(GIVEN PASSAGE begins)

He uses our almost total reliance on GPS as an example.
“We can predict that prolonged use of GPS likely will reduce grey matter density in the hippocampus. Reduced grey matter density in the brain area goes along with a variety of symptoms, such as increased risk for depression and other psychopathologies, but also certain forms of dementia. GPS-based navigational systems don’t require you to form a complex geographic map. Instead, they just tell you orientation, like ‘turn left at the next light.’ …These kinds of spatial behaviors do not engage the hippocampus very much, unlike those spatial strategies that require the knowledge of a geographic map, in which you can locate any point, coming from any direction, and which requires cognitively complex computations.”
There’s no hard data on any of that just yet, but there are plenty of studies that seem to prove people who are habitually engaged in mentally demanding tasks are less likely to fall prey to diseases like dementia.
Another aspect of smartphones that could possibly be detrimental, according to researchers like Wendy Suzuki, is that they pull us out of the moment – and if we’re not really paying attention, it’s harder to recall details.
“If we can’t remember what we’ve done, the information we’ve learned and the events of our lives, it changes us. The part of the brain which remembers really defines our personal histories. It defines who we are.”
Catherine Price, author of How to Break up With Your Phone, agrees.
“What we pay attention to in the moment adds up to our life. Our brains cannot multitask. We think we can. But any moment where multitasking seems successful, it’s because one of those tasks was not cognitively demanding, like you can fold laundry and listen to the radio. If you’re paying attention to your phone, you’re not paying attention to anything else. If you’re not paying attention, you’re literally not going to have a memory of it to remember.”
She’s also worried about the cost of being perpetually distracted by our phones – what she calls “continual partial attention.”
“Let’s be real with ourselves: how many of us are using the time afforded us by our banking app to write poetry? We just passively consume crap on Instagram. What would have happened if Benjamin Franklin had had Twitter? Would he have been on Twitter all the time? Would he have made his inventions and breakthroughs?”
There’s no way to know for sure, but Price feels like our intellectual creativity could definitely be affected.
“An insight is being able to connect two disparate things in your mind. But in order to have an insight and be creative, you have to have a lot of raw material in your brain, like you couldn’t cook a recipe if you didn’t have any ingredients: you can’t have an insight if you don’t have the material in your brain, which is really long-term memories.”
This isn’t a new idea, and the concept that distractions make for poor memories is well-enshrined – and no one is going to argue that smartphones aren’t huge distractions.

(GIVEN PASSAGE ends)
(EXCERPTED RECORDS begins)

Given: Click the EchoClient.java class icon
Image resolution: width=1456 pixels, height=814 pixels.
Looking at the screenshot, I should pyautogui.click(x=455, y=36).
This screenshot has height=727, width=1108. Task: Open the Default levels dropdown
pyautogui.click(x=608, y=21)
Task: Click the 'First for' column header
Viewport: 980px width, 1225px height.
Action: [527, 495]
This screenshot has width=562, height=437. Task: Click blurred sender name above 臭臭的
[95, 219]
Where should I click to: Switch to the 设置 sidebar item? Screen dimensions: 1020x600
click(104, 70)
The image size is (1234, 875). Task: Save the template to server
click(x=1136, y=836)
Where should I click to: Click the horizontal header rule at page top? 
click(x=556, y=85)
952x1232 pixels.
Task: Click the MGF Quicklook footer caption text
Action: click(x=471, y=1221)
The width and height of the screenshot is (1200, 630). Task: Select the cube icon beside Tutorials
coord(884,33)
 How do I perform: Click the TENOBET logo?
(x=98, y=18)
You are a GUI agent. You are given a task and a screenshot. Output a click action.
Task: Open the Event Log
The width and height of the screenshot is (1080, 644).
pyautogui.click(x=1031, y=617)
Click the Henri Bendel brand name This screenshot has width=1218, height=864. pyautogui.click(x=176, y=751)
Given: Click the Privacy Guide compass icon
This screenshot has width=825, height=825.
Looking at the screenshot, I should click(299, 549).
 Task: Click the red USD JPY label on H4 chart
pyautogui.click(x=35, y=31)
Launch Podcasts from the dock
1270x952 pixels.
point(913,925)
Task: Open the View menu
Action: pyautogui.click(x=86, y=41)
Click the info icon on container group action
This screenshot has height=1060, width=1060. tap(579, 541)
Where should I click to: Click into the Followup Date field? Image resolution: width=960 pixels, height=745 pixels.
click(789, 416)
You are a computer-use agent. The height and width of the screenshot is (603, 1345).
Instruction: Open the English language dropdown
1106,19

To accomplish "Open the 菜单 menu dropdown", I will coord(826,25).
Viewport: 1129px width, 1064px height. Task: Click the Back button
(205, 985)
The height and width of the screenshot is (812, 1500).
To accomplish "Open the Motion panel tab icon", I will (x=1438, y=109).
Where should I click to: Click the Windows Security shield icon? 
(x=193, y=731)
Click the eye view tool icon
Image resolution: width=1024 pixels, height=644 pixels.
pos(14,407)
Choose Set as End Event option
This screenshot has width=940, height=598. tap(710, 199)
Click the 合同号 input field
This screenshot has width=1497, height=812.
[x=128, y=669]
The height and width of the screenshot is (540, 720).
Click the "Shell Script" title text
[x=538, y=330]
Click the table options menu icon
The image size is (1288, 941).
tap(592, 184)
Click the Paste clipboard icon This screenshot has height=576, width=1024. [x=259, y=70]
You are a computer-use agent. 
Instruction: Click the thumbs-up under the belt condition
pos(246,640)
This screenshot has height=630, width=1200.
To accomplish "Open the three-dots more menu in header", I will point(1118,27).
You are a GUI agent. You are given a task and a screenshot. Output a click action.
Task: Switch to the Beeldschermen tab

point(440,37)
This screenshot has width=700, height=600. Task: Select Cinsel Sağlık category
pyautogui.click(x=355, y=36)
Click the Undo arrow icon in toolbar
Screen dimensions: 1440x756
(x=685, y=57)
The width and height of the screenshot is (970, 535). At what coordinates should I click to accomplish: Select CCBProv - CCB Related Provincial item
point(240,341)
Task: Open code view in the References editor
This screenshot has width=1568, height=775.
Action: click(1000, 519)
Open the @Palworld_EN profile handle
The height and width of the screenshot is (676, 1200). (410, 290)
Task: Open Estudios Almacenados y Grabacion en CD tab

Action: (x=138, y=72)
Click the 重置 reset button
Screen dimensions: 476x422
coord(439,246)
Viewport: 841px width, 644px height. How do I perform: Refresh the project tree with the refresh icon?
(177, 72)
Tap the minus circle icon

(EXCERPTED RECORDS ends)

**REQUIRED WORK:**
Name every person the smartphones and memory text mentions by name.

**TASK SOLUTION:**
Wendy Suzuki, Catherine Price, Benjamin Franklin